----- Extrait choisi

Au début de votre livre, vous rappelez son objet : comprendre, notamment, la place des Juifs militants au sein du parti communiste français après la Libération. Qu’est-ce qui vous a guidé vers ce sujet ?
J’avais consacré mon mémoire de recherche à la période de la Seconde Guerre mondiale, à une famille de passeurs résistants de la ligne de démarcation. Après cela, j’ai souhaité me concentrer sur la période d’après-guerre et, en particulier, sur l’histoire des Juifs après la Shoah, une thématique alors en plein développement historiographique. Au cours d’un séminaire sur les Juifs après 1945, le chercheur Simon Perego m’a conseillé d’étudier un fonds d’archives sur les Juifs communistes, composé par un Juif communiste, David Diamant.

----------
----- Les enregistrements

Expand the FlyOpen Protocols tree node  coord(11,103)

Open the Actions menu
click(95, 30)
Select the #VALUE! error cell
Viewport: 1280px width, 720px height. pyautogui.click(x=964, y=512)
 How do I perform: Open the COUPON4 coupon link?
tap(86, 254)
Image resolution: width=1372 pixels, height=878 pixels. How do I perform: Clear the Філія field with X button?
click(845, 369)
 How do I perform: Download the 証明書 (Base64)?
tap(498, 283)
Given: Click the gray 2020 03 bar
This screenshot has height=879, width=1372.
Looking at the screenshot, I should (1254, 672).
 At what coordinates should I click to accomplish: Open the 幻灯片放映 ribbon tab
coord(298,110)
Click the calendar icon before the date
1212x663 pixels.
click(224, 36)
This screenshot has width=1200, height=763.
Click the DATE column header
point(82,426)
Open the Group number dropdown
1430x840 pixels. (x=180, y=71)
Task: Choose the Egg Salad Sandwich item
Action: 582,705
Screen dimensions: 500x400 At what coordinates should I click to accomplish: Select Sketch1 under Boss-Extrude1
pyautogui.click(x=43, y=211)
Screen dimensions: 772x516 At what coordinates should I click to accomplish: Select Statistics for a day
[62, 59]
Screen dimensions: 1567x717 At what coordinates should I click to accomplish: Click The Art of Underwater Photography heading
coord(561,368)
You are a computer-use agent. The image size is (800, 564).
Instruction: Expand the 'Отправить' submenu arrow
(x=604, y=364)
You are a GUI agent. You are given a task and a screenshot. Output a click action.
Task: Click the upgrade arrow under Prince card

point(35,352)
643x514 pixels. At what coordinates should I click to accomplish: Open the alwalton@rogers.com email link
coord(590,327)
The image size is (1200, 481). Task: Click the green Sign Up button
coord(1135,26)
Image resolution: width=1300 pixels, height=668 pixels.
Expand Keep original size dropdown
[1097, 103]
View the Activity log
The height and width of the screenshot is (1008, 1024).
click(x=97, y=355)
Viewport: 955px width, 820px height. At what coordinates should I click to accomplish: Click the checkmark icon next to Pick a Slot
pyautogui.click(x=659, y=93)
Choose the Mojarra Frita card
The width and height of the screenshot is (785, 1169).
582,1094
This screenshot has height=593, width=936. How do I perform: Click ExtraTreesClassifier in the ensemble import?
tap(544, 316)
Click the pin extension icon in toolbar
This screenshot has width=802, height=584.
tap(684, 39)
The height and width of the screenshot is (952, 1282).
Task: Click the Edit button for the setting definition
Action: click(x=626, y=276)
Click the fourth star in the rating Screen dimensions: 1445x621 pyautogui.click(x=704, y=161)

----------

• _Exercices_
(A) Pouvez-vous résumer l'extrait choisi en deux phrases ?
(B) Pouvez-vous convertir en liste JSON de chaînes les lignes des enregistrements, de la ligne qui contient « The image size is (1200, 481). » jusqu'à la fin des enregistrements, ces deux bornes comprises, à raison d'une chaîne par ligne et sans les lignes vides ?
Ces enregistrements n'ont aucun rapport avec l'extrait choisi.

• _Réponses_
(A) L'extrait choisi rapporte un échange autour d'un livre qui cherche notamment à comprendre la place des Juifs militants au sein du parti communiste français après la Libération. La personne interrogée explique qu'après un mémoire consacré à une famille de passeurs résistants de la ligne de démarcation, elle s'est tournée vers l'histoire des Juifs après la Shoah, et que le chercheur Simon Perego lui a conseillé d'étudier un fonds d'archives sur les Juifs communistes composé par David Diamant.

(B)
[
  "The image size is (1200, 481). Task: Click the green Sign Up button",
  "coord(1135,26)",
  "Image resolution: width=1300 pixels, height=668 pixels.",
  "Expand Keep original size dropdown",
  "[1097, 103]",
  "View the Activity log",
  "The height and width of the screenshot is (1008, 1024).",
  "click(x=97, y=355)",
  "Viewport: 955px width, 820px height. At what coordinates should I click to accomplish: Click the checkmark icon next to Pick a Slot",
  "pyautogui.click(x=659, y=93)",
  "Choose the Mojarra Frita card",
  "The width and height of the screenshot is (785, 1169).",
  "582,1094",
  "This screenshot has height=593, width=936. How do I perform: Click ExtraTreesClassifier in the ensemble import?",
  "tap(544, 316)",
  "Click the pin extension icon in toolbar",
  "This screenshot has width=802, height=584.",
  "tap(684, 39)",
  "The height and width of the screenshot is (952, 1282).",
  "Task: Click the Edit button for the setting definition",
  "Action: click(x=626, y=276)",
  "Click the fourth star in the rating Screen dimensions: 1445x621 pyautogui.click(x=704, y=161)"
]